Source data

:::

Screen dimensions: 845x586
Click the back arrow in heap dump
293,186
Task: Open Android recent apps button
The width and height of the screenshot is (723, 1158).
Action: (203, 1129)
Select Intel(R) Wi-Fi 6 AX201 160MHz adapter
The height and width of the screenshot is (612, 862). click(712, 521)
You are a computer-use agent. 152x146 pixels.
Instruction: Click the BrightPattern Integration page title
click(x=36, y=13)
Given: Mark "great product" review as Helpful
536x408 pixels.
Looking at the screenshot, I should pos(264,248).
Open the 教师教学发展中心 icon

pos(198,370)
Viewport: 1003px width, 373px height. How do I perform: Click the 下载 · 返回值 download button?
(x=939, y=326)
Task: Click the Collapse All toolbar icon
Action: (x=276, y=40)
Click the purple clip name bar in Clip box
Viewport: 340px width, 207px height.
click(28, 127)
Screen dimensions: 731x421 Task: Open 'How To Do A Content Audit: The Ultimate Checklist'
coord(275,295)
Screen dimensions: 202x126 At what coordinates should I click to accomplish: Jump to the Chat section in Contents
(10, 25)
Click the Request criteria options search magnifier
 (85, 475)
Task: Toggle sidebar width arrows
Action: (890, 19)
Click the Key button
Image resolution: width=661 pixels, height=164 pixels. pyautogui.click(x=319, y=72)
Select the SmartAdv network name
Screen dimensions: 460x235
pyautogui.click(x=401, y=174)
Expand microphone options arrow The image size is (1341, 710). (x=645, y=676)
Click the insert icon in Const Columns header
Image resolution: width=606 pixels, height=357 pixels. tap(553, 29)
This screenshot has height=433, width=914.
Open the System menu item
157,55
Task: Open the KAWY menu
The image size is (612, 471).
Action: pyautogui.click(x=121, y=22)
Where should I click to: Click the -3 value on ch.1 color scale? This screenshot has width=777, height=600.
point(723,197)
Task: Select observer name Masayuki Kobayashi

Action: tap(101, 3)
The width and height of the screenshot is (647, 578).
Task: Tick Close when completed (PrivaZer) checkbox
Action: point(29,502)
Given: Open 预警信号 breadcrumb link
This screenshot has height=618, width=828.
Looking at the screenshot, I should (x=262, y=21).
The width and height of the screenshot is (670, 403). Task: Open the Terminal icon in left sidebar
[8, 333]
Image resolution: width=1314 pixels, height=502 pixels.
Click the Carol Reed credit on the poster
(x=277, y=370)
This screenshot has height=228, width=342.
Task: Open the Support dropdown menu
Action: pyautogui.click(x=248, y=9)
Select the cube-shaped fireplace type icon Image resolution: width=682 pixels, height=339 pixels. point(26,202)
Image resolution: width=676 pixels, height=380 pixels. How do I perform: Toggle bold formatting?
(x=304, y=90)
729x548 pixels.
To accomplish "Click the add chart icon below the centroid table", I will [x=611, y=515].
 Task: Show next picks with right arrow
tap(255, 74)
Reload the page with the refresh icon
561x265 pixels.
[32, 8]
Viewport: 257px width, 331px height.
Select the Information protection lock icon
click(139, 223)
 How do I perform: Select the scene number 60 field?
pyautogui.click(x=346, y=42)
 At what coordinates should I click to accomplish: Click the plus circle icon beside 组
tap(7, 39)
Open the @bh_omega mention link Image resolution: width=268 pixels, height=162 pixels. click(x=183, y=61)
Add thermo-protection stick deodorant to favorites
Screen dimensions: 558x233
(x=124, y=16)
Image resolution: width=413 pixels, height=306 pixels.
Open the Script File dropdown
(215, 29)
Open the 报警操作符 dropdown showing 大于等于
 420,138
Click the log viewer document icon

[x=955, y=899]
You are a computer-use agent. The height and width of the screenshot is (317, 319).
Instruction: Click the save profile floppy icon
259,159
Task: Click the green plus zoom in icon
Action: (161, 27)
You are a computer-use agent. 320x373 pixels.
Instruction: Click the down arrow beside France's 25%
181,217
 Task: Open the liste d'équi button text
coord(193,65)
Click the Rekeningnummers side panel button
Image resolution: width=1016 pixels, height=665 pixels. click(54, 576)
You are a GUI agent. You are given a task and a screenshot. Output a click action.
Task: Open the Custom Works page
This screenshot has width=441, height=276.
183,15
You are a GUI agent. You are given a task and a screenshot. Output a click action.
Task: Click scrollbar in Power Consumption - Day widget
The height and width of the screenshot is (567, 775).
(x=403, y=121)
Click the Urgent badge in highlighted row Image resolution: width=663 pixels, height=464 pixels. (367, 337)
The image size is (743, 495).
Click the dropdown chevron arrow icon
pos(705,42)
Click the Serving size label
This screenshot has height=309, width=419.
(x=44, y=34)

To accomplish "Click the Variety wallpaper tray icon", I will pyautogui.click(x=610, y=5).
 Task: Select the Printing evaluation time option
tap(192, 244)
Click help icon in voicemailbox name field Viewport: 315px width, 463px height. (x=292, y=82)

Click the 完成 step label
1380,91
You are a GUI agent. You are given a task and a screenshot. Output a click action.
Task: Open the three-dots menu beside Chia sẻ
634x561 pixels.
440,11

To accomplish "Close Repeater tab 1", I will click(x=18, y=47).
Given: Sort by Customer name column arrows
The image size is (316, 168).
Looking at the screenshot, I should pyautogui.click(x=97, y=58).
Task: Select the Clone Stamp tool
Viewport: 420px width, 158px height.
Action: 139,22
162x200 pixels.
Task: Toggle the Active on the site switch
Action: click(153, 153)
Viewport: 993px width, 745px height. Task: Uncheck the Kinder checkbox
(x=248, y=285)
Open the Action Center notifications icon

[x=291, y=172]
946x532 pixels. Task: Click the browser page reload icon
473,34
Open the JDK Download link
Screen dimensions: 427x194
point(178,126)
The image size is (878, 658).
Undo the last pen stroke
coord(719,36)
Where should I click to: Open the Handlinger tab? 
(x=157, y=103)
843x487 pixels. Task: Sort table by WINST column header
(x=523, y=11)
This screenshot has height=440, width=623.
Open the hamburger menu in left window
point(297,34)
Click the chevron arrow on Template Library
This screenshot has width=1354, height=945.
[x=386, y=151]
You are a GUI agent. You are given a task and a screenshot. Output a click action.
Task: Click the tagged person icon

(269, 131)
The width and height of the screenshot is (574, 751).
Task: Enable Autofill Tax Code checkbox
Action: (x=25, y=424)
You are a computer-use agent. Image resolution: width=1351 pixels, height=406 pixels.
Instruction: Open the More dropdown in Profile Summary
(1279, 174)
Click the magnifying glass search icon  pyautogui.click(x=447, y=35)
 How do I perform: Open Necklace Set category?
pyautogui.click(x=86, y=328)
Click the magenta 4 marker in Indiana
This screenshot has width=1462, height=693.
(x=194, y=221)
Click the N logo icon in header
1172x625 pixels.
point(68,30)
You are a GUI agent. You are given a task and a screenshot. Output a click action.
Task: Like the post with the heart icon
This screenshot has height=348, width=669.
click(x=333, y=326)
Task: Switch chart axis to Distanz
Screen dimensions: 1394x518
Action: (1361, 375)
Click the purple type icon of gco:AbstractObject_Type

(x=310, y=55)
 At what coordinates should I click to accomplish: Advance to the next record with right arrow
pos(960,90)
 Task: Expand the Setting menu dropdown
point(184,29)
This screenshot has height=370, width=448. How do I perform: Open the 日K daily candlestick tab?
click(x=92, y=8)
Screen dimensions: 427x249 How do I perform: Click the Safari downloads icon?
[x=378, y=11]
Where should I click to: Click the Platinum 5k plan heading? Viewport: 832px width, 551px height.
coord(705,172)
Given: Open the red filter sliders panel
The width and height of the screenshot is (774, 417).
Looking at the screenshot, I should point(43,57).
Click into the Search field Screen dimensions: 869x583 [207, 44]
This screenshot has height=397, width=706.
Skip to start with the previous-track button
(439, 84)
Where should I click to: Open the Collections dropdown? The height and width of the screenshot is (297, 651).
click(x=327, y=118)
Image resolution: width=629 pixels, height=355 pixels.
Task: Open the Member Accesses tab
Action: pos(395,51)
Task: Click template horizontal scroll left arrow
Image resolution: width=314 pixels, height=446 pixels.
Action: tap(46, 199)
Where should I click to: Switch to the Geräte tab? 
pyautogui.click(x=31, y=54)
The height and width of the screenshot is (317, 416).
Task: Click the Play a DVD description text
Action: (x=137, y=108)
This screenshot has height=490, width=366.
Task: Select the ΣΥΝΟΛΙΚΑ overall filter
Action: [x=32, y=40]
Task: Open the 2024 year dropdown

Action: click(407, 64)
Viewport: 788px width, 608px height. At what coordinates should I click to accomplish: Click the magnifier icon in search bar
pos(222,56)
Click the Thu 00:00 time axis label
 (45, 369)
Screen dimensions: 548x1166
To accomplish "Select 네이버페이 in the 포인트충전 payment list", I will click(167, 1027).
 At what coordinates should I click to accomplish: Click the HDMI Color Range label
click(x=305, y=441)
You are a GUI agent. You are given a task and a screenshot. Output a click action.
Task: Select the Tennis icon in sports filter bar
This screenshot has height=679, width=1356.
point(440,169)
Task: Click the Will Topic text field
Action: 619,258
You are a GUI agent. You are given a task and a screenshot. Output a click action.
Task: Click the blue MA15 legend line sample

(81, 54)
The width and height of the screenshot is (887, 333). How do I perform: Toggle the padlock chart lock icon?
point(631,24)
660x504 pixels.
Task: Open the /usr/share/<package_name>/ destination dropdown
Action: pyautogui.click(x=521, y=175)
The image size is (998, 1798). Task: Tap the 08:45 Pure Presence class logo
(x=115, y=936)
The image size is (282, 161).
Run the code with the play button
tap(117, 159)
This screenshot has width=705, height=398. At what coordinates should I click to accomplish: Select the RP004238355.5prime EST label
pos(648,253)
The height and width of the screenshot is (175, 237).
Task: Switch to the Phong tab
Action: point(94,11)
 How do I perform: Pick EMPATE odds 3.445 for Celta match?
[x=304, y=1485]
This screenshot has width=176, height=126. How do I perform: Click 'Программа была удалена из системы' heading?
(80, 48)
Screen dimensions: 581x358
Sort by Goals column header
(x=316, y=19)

:::

● What you have to do
Look above for the line with "Instruction: Click the down" and the line with "Task: Open the Custom Works page". Write out those two lines and all the lines between them, exactly, and no others.

● Exercise solution
Instruction: Click the down arrow beside France's 25%
181,217
 Task: Open the liste d'équi button text
coord(193,65)
Click the Rekeningnummers side panel button
Image resolution: width=1016 pixels, height=665 pixels. click(54, 576)
You are a GUI agent. You are given a task and a screenshot. Output a click action.
Task: Open the Custom Works page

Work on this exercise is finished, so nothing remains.